# Vortex Flow Meter: Basic Working Principle

Vortex flow meters may measure a variety of fluids, including liquids, gases, and steam. They should be considered a first option, subject to verification to ensure that they meet the criteria of a specific application.
Because vortex meters detect the frequency of vortices formed by a “bluff body” or “shedder bar,” they are essentially frequency meters.

Vortices will only form once a specific velocity (Re-number) has been reached. Hence vortex flow meters will have an elevated zero, also known as the “cut-off” point. The flow meter output will be cut to zero before the velocity reaches zero.
Some vortex meters may give an output signal above a specific back-flow (above the cut-off point), leading to an erroneous interpretation.

Vortex meters, like orifice meters, measure actual volume flow. Because certain meters are intrusive, such as orifice meters, the pressure will drop as the flow increases, resulting in a permanent loss. As a result, liquids nearing their boiling point may cause cavitation as the pressure across the meter falls below the liquid’s vapor pressure.
The bubbles will implode as soon as the pressure rises over the vapor pressure. Cavitation malfunctions the meter and should be avoided at all costs.

The Vortex Flowmeter’s Basic Working Principle

This principle states that if an obstruction is placed in the course of a flow, it can cause a succession of vortices to form on both sides of the barrier.
The flow rate that is impeded is related to the frequency with which these vortices alternate.

The vortex flowmeter is a type that shreds vortices with a small rod called a “shredder bar” or “bluff bar,” and the number of vortices produced is proportional to the flow rate. A pressure flow sensor can be used to measure the vortices, and the proportional flow rate can be calculated. Various types of flow meters/sensors may be used in place of a pressure sensor in some applications.

## Flowmeter With Vortex

f*d/V0 = St (without dimension)
Strouhal’s number is Strouhal’s number.
F is the wire’s frequency.
D is the wire’s diameter.
Velocity = V0

This is known as “vortex shedding,” and the train of vortices is referred to as “Karman’s Vortex street.”

The frequency of vortex flowmeter shedding is a direct linear function of fluid velocity, and the form and face breadth of the bluff body influence the frequency.
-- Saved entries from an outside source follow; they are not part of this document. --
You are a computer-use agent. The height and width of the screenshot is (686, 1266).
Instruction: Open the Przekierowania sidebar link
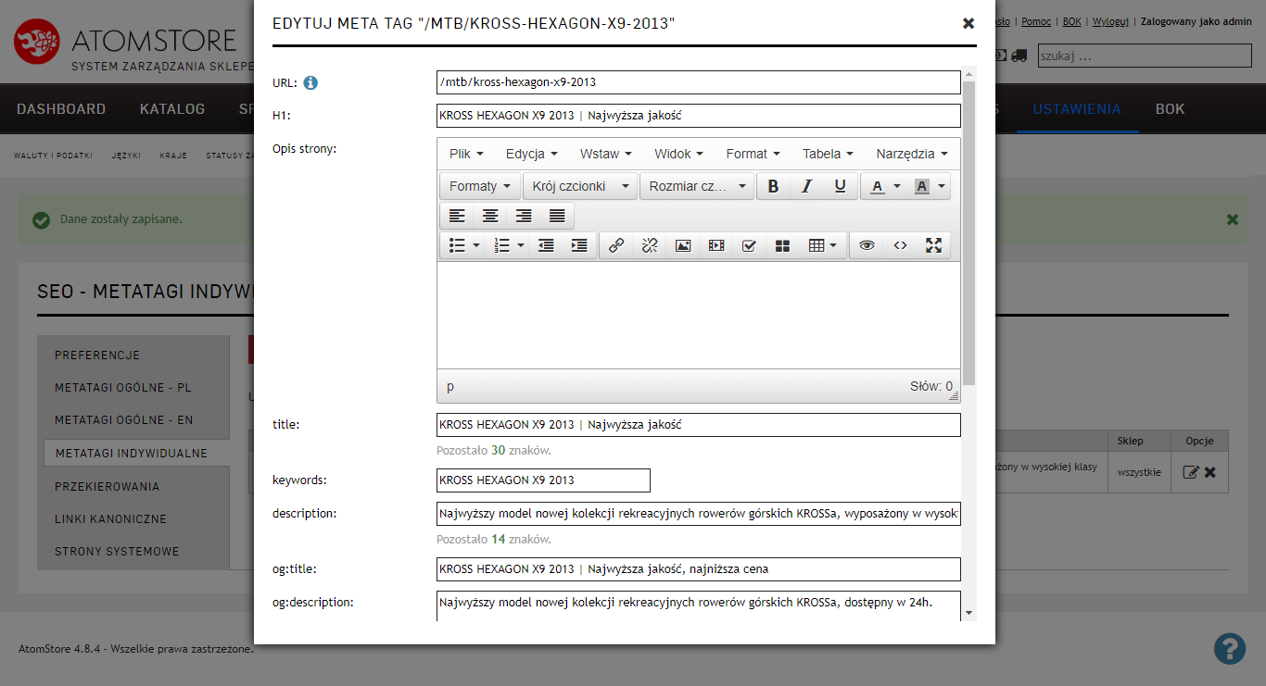(x=107, y=486)
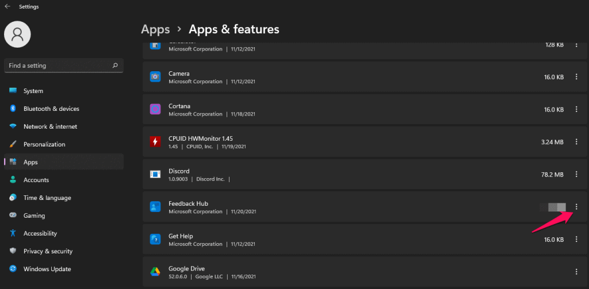The width and height of the screenshot is (589, 289).
Task: Click the Google Drive app icon
Action: [x=155, y=272]
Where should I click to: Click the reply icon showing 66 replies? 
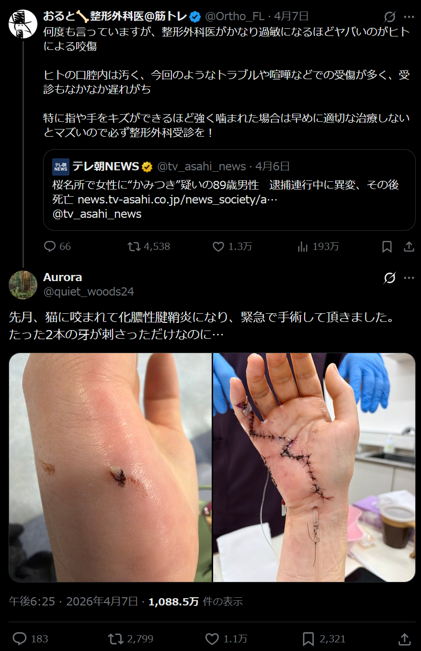50,247
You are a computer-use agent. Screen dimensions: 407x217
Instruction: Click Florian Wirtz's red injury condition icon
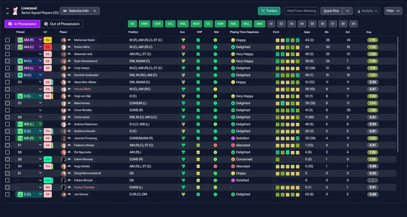point(183,47)
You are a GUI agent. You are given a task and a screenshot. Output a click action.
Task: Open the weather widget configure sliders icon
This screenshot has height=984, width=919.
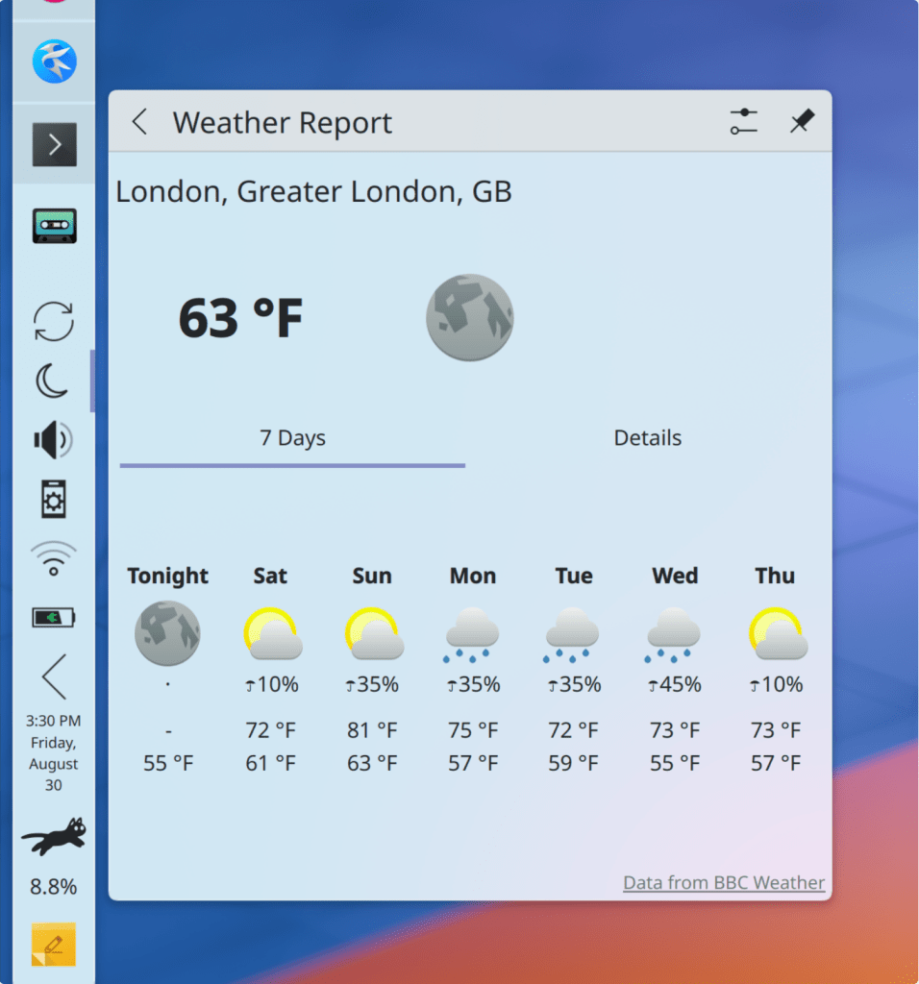(743, 122)
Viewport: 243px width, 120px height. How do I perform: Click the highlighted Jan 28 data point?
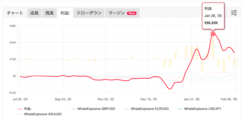pyautogui.click(x=213, y=34)
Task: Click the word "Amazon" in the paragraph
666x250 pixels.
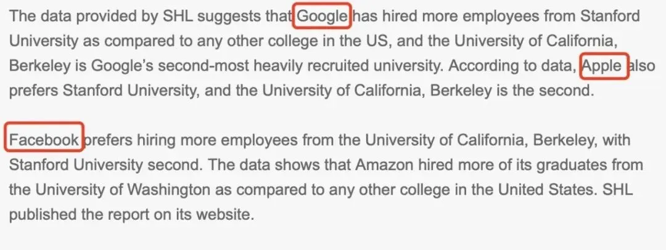Action: [x=379, y=165]
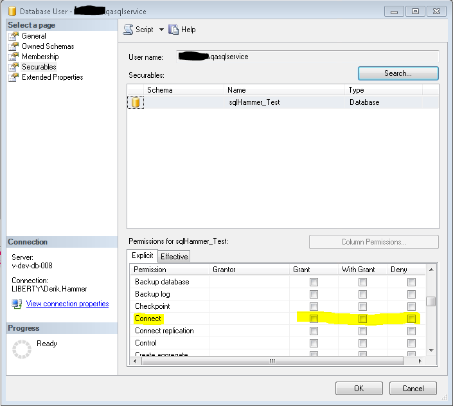Select the Explicit tab

(143, 255)
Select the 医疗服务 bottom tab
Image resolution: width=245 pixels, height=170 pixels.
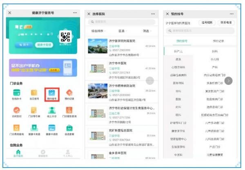coord(18,153)
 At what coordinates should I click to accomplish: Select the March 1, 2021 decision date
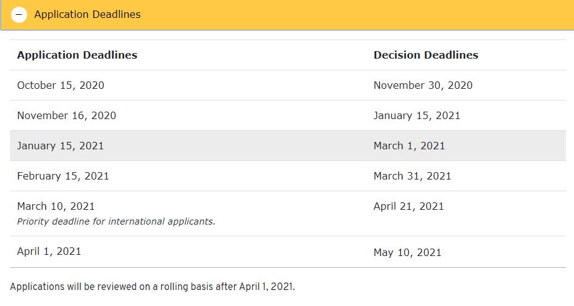click(x=409, y=146)
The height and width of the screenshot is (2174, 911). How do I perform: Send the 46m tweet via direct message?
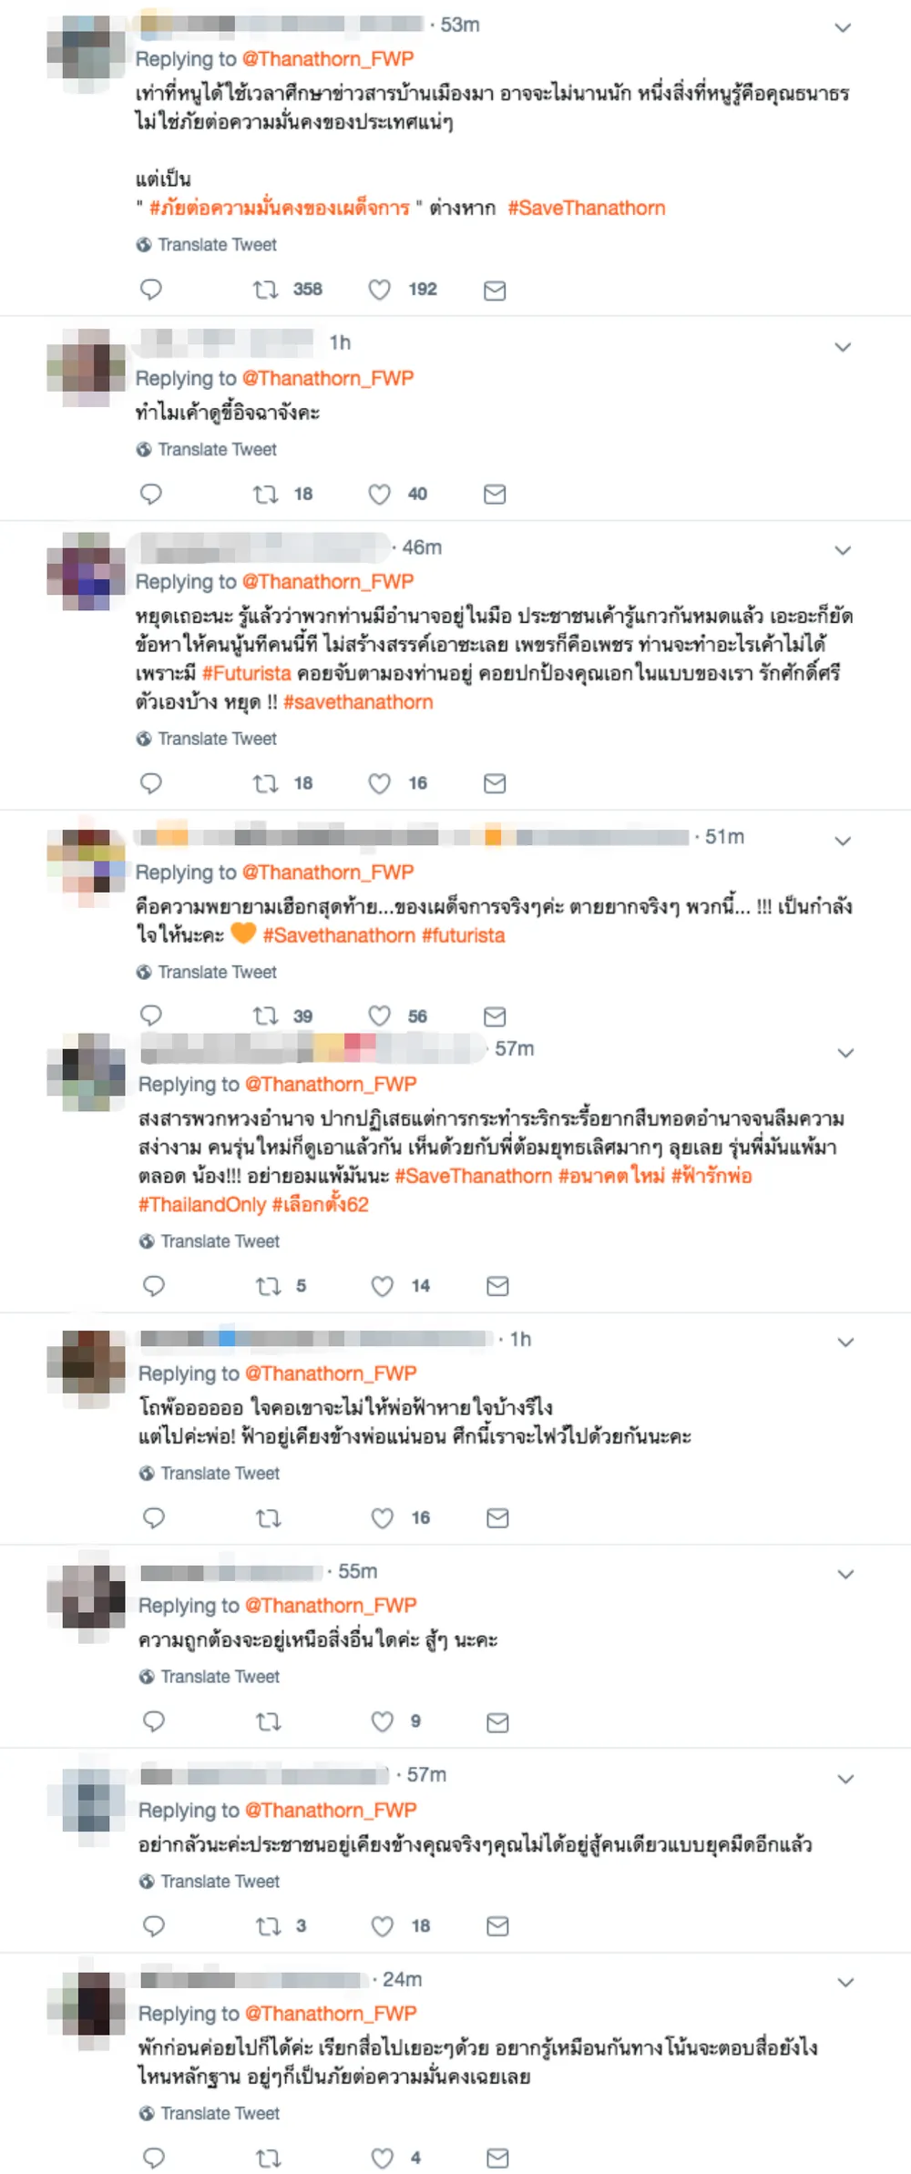[495, 783]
The frequency is determined by the expression- since the breadth of the blockage and the inner diameter of the pipe will be more or less constant.

f=(St*V)/c*D
f= frequency of vortex, in Hz
St=number, Strouhal’s with a smaller dimension.
V=Velocity of fluid at the cheddar bar in m/s
D=Measurement of the pipe’s inner diameter D=Measurement of the pipe’s inner diameter D
c=constant (d/D ratio)
d= Sheddar bar face width, m

The pressure loss gradient across the vortex meter will resemble an orifice meter in shape. At the shedder bar, the pressure will be at its lowest position (comparable to vena contracta for orifice meter). The pressure downstream of this location will gradually recover, eventually resulting in permanent pressure loss. The pressure loss at the vena-contracta is important to avoid cavitation.

## The Following Is The Minimal Back Pressure Required To Avoid Cavitation:

Pmin=3.2*Pdel + 1.25*Pv Pmin is the minimum needed pressure in the bar for five pipe diameters downstream of the flow meter.

Peel represents the calculated permanent pressure loss in the bar.
Pv = vapor pressure in bars at operational temperature

Remember that the d/D range for most vortex meters is 0.22–0.26, and the size of the meter determines the frequency of vortices; the larger the meter, the lower the frequency. As a consequence, the greatest diameter of the vortex meter is limited, as the meter’s resolution may become an issue. for the sake of maintaining control.

On-board digital multipliers are utilized to solve this problem, multiplying the vortex frequency without adding any additional inaccuracy.

## Principle Of Frequency Sensing

A pair of piezo-electrical crystals are integrated inside the cheddar bar as piezo-electrical sensors. The piezo-crystals, like the cheddar bar, will be susceptible to alternating forces induced by shedding frequency.
A pair of variable capacitance sensors are incorporated within the shedder bar. The capacitors will change their capacitance as the shedder bar is subjected to alternate micro motions generated by forces due to the shedding frequency.

Changes in shedder bar geometry due to erosion affect the performance of Vortex flow meters.

Wax deposits cause a change in the shedder bar geometry.
Upstream piping corrosion
If the shedder bar is not adequately secured, it should be moved.
The sound of hydraulics.
In general, the electronics part of a vortex meter will be as follows:

Elements to be picked up Noise abatement features, AC-pre amplifiers, AC-amplifiers with filters, Schmitt Trigger, Schmitt Trigger, Schmitt Trigger, Schm Microprocessor

## Conclusion

This is all you should know about the principle of the vortex flow Meter. When a column body is placed in a pipe filled with flowing fluids, a series of vortices will form alternatively on either side of the object, as seen below. These eddies are known as “Karman Vortices,” and the vortex shedding frequency is proportional to the flow rate.